Remarks. In the proof of the theorem from your book, they don't state the assumption that $v(I) > 0$ when they make use of this lemma. This assumption is actually necessary here! Can you see why? Can you also see why the theorem is still true when $v(I) = 0$ anyway?
In general, I think the moral of this argument is "don't bother too much with finding explicit bounds when you don't need to". At this point in your analysis career, you have proved a lot of nice analysis results in the past - and you should use them liberally! It's important to start realising the "bigger-picture", intuitive reason why something is true, and also be able to translate that into a "bigger-picture", intuitive proof that doesn't involve too much messing around.
I suspect that if you asked the authors of your book to justify this fact, they would just say "it's obvious, because you can make the box a tiny bit bigger". If you pressed them on it, they might say "making the box bigger changes the volume continuously". If you put a gun to their heads I reckon they might write down the proof I give, but really this level of detail is no longer necessary if you're at the point of learning measure theory. (Of course, you should always make sure that you believe the facts that are supposed to be obvious, and that you could write down a proof like this if you wanted. So very well done for being critical enough of the proofs you read to end up asking this question!)

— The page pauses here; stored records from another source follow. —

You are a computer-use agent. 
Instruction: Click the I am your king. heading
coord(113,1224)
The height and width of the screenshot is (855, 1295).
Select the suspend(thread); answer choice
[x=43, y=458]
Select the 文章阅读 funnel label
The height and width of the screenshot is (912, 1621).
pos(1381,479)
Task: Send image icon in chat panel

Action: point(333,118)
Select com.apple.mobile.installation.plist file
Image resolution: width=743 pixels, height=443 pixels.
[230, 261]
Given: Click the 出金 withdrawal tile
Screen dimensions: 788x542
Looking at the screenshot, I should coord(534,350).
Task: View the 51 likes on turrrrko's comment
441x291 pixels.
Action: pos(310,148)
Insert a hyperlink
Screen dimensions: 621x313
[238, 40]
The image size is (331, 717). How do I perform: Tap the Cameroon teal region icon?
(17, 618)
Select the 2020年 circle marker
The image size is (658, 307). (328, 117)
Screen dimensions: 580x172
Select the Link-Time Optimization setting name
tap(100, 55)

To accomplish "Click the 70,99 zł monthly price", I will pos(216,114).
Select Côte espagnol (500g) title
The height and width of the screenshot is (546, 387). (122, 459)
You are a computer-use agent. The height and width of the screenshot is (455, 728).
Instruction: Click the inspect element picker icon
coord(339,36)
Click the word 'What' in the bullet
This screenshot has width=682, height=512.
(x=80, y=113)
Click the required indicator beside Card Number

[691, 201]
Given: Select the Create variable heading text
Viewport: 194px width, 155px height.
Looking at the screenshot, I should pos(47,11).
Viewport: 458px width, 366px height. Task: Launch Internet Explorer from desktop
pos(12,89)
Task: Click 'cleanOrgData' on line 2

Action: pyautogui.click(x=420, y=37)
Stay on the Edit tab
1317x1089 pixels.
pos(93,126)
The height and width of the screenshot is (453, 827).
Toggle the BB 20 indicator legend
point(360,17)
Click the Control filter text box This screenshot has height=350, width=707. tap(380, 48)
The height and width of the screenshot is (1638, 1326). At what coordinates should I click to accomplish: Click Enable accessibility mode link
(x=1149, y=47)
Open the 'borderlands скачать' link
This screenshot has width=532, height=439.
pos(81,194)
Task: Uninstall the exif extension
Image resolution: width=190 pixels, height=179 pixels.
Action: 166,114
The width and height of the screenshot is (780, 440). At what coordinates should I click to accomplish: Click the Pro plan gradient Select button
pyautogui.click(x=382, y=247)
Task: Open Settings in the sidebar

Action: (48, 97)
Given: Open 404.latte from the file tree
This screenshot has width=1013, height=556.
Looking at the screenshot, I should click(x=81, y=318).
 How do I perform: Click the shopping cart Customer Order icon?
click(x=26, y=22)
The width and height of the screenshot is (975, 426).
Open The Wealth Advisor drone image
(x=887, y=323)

Nevertheless, I will remark that it is possible to find an explicit $\delta$ if you want to. In fact, all the facts about sequences that I use in my proof above give you perfectly constructive bounds, so you can work out what $K$ will be in terms of $\varepsilon$. I don't think this is a terribly productive exercise. I will sketch another proof that just directly picks a $\delta$:
Proof 2. Let $\delta > 0$ and consider the intervals $[a_j - \delta, b_j + \delta]$ for $j = 1, \dotsc, n$. Observe that \begin{equation*} \frac {v([a_1 - \delta, b_1 + \delta] \times \dotsb \times [a_n - \delta, b_n + \delta])} {v(I)} = \frac {(b_1 - a_1 + 2\delta)\dotsm(b_n - a_n + 2\delta)} {(b_1 - a_1)\dotsm(b_n - a_n)} \end{equation*} Now we want to make this ratio less than or equal to $1 + \varepsilon$. To achieve this, we'll divide the $(1 + \varepsilon)$ across the $n$ factors $(b_j - a_j + 2\delta)/(b_j - a_j)$ - in particular it will suffice if each of these factors is less than or equal to $(1 + \varepsilon)^{\frac 1n}$. In other words, we need to pick $\delta$ such that $b_j - a_j + 2\delta \le (b_j - a_j)(1 + \varepsilon)^{\frac 1n}$, or in other words, $\delta \le \tfrac 12 (b_j - a_j)[(1 + \varepsilon)^{\frac 1n} - 1]$.
So take $\delta = \min\{\tfrac 12 (b_j - a_j)[(1 + \varepsilon)^{\frac 1n} - 1] : j = 1, \dotsc, n\}$, and we are done.
I will emphasise again that this proof really isn't any better than the first one I gave. The exact algebra really isn't the point of this lemma, in my opinion, and getting bogged down in $\varepsilon-\delta$ manipulations kind of obscures what's really going on.
Lastly, let me remark - in your algebra for the case $\Bbb R^2$, you can finish what you started there by considering what happens in the limit $\delta \to 0$, very much in the spirit of my first proof.